#### Information shown
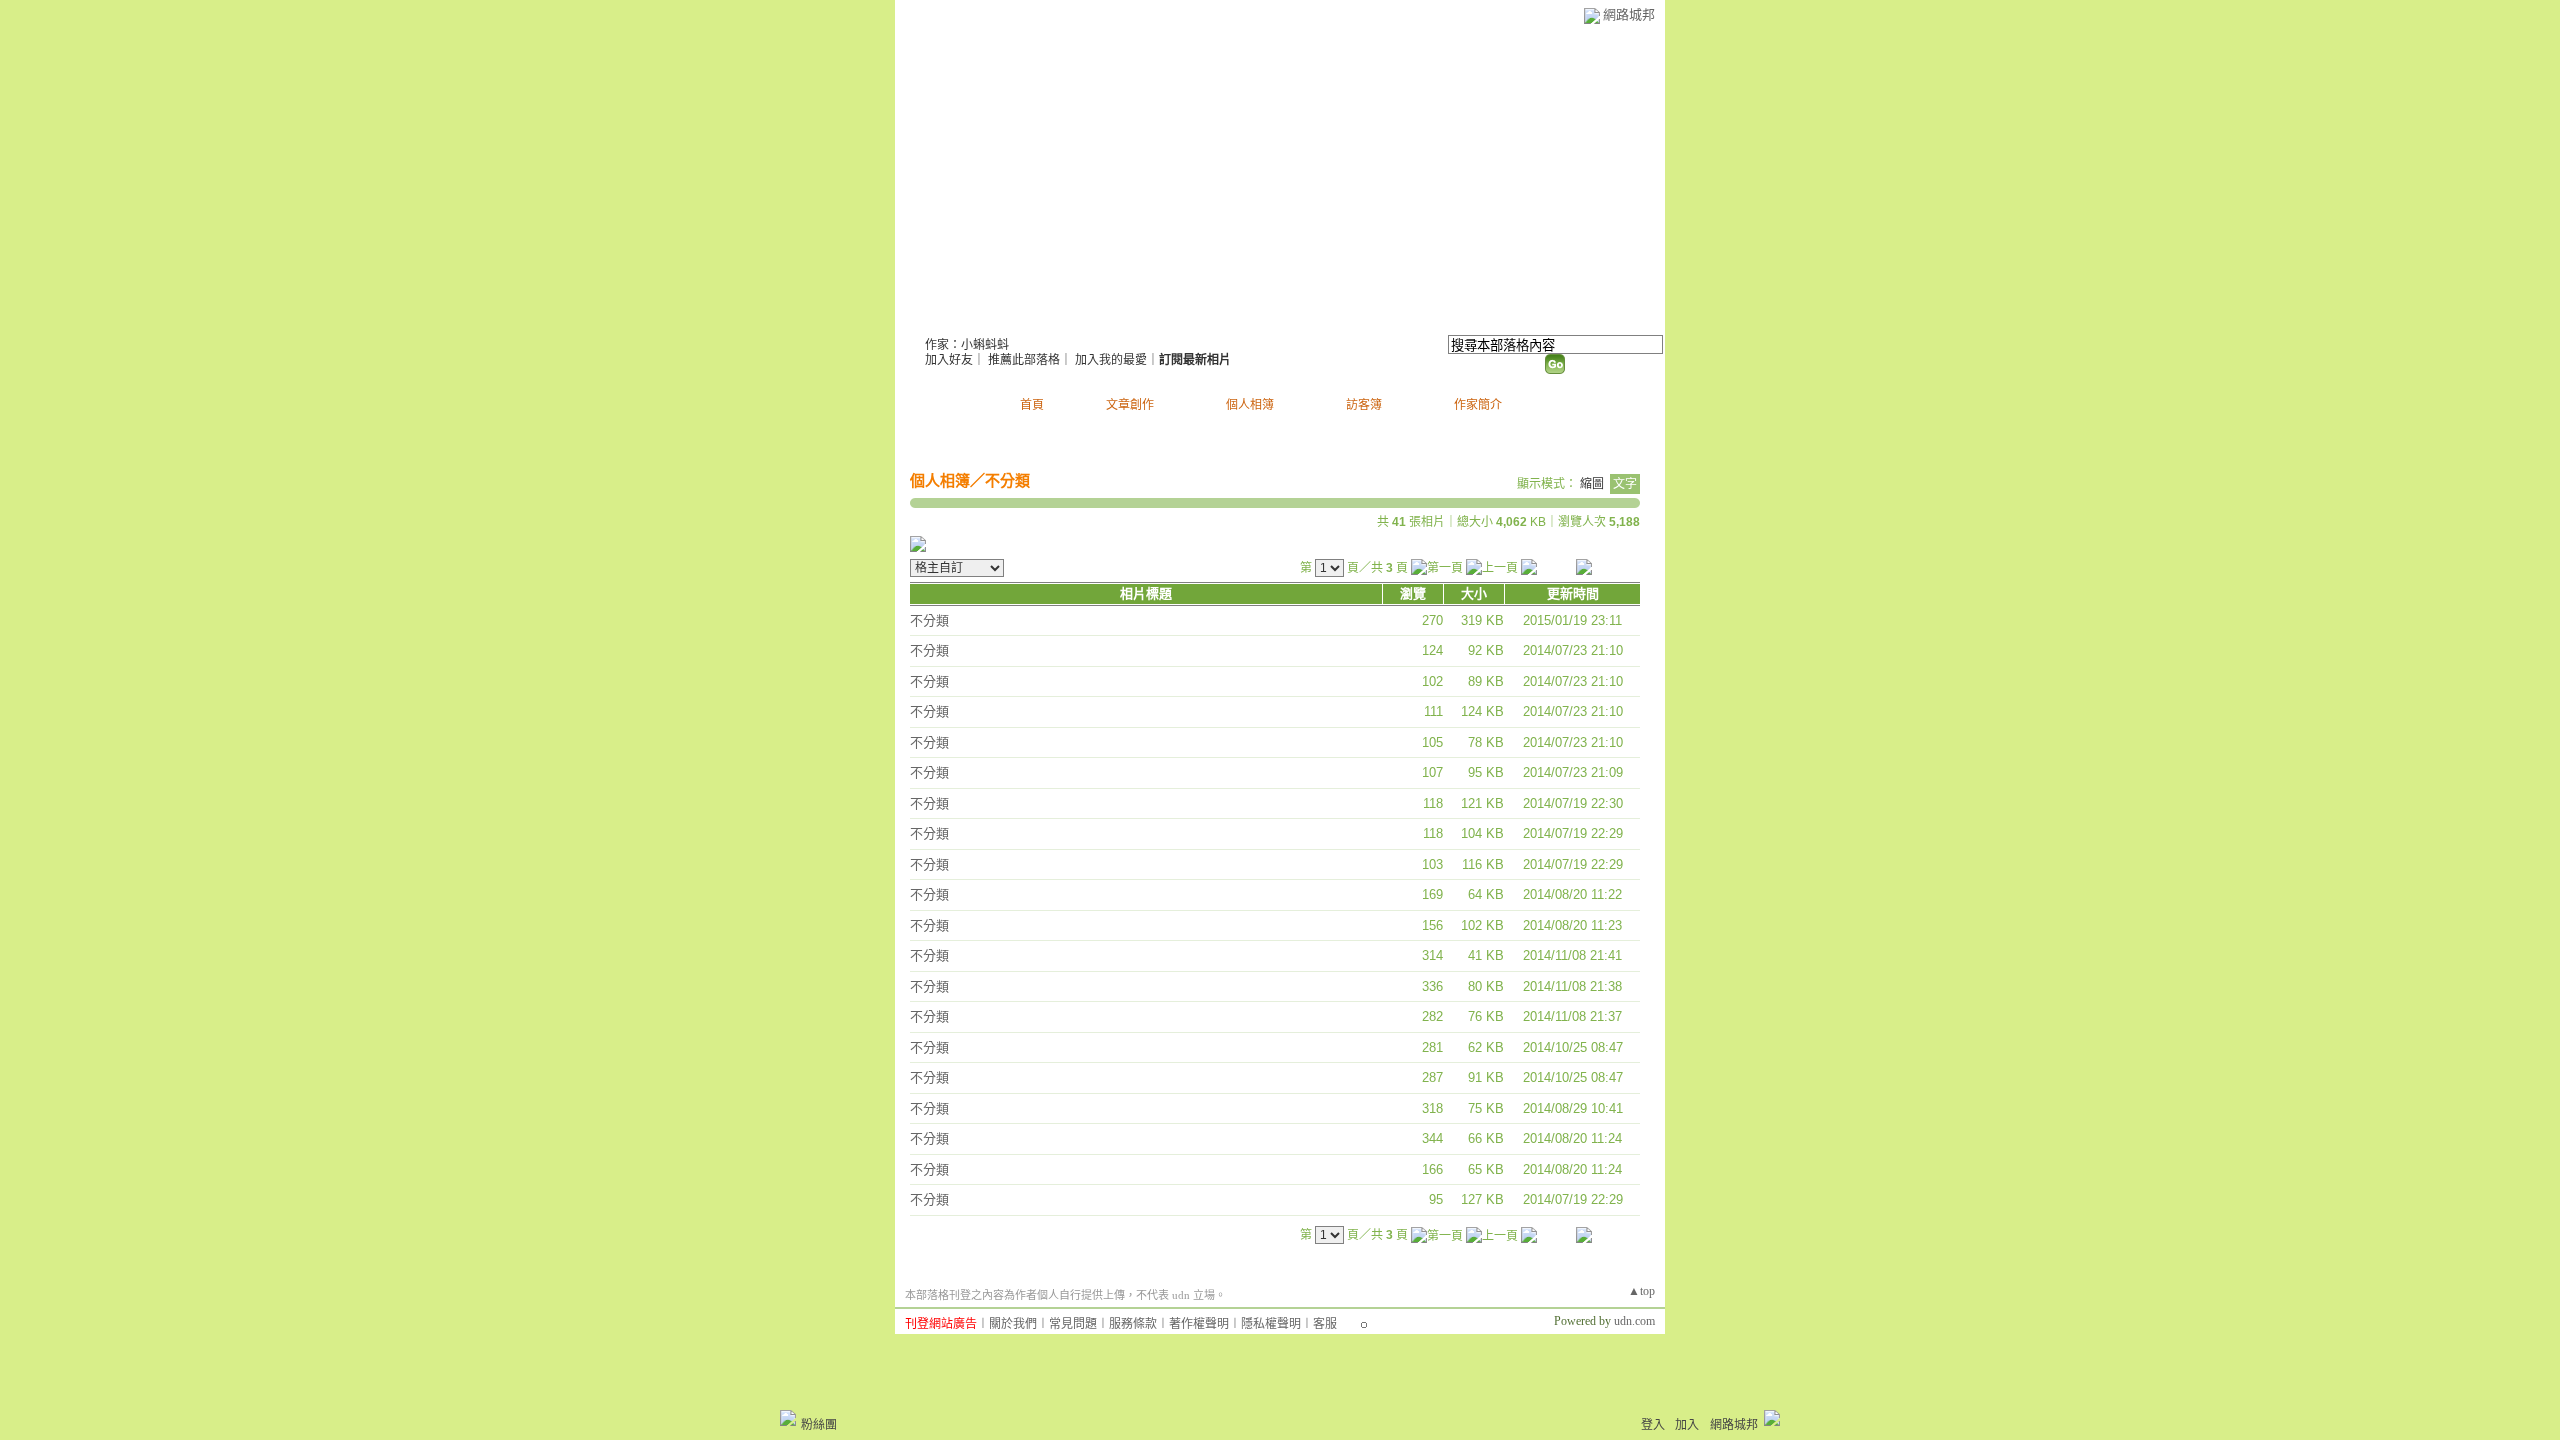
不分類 (1007, 480)
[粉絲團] (788, 1418)
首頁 (1032, 405)
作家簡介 (1478, 405)
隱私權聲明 (1271, 1324)
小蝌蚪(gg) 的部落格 (1036, 320)
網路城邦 (1629, 14)
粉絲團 (819, 1425)
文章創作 (1130, 405)
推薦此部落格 (1024, 360)
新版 (1211, 320)
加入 (1687, 1425)
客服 (1325, 1324)
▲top (1641, 1291)
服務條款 (1133, 1324)
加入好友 (949, 360)
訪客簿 (1364, 405)
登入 (1653, 1425)
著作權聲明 (1199, 1324)
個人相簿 (1250, 405)
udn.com (1634, 1321)
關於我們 (1013, 1324)
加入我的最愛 (1111, 360)
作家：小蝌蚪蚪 (967, 345)
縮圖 (1592, 484)
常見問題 (1073, 1324)
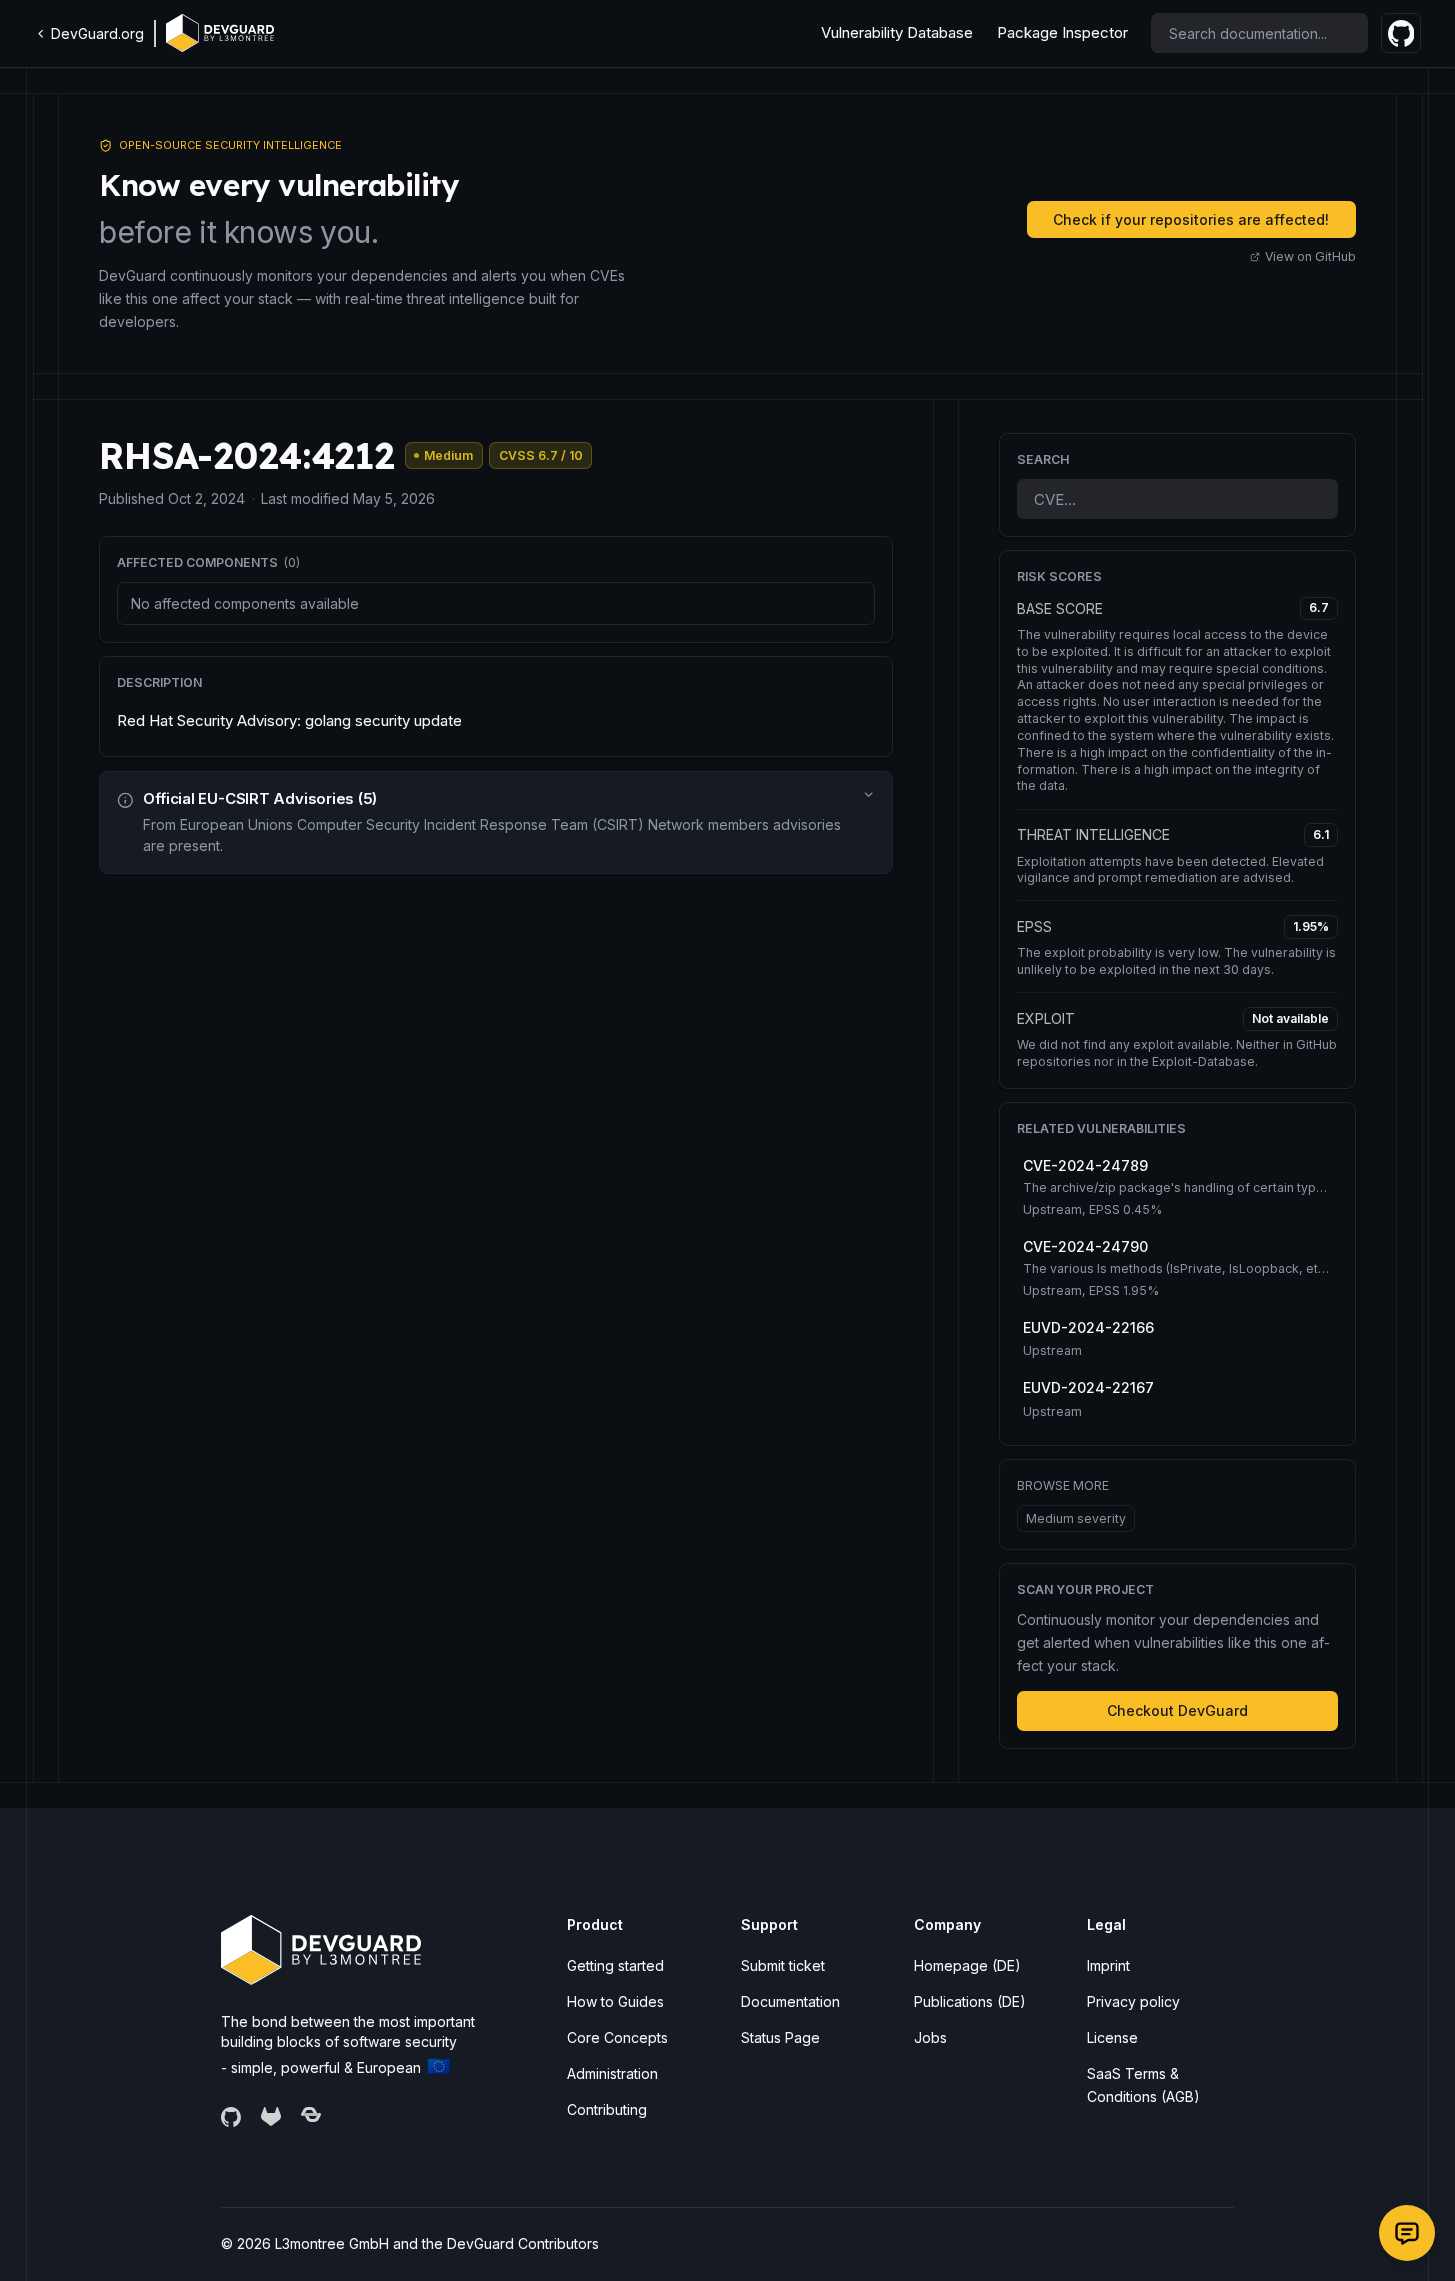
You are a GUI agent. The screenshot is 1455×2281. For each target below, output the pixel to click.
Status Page (780, 2037)
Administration (612, 2073)
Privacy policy (1133, 2001)
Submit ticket (783, 1965)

#### What is required
Using the data above, write out every line exactly, leaving the images behind.

#### Written response
不分類 (1007, 480)
[粉絲團] (788, 1418)
首頁 (1032, 405)
作家簡介 (1478, 405)
隱私權聲明 (1271, 1324)
小蝌蚪(gg) 的部落格 (1036, 320)
網路城邦 (1629, 14)
粉絲團 (819, 1425)
文章創作 (1130, 405)
推薦此部落格 (1024, 360)
新版 (1211, 320)
加入 (1687, 1425)
客服 (1325, 1324)
▲top (1641, 1291)
服務條款 (1133, 1324)
加入好友 (949, 360)
訪客簿 (1364, 405)
登入 (1653, 1425)
著作權聲明 (1199, 1324)
個人相簿 (1250, 405)
udn.com (1634, 1321)
關於我們 (1013, 1324)
加入我的最愛 (1111, 360)
作家：小蝌蚪蚪 (967, 345)
縮圖 (1592, 484)
常見問題 (1073, 1324)
You are a GUI agent. The screenshot is 1455×2281. For each target below, output the pixel to click.
Status Page (780, 2037)
Administration (612, 2073)
Privacy policy (1133, 2001)
Submit ticket (783, 1965)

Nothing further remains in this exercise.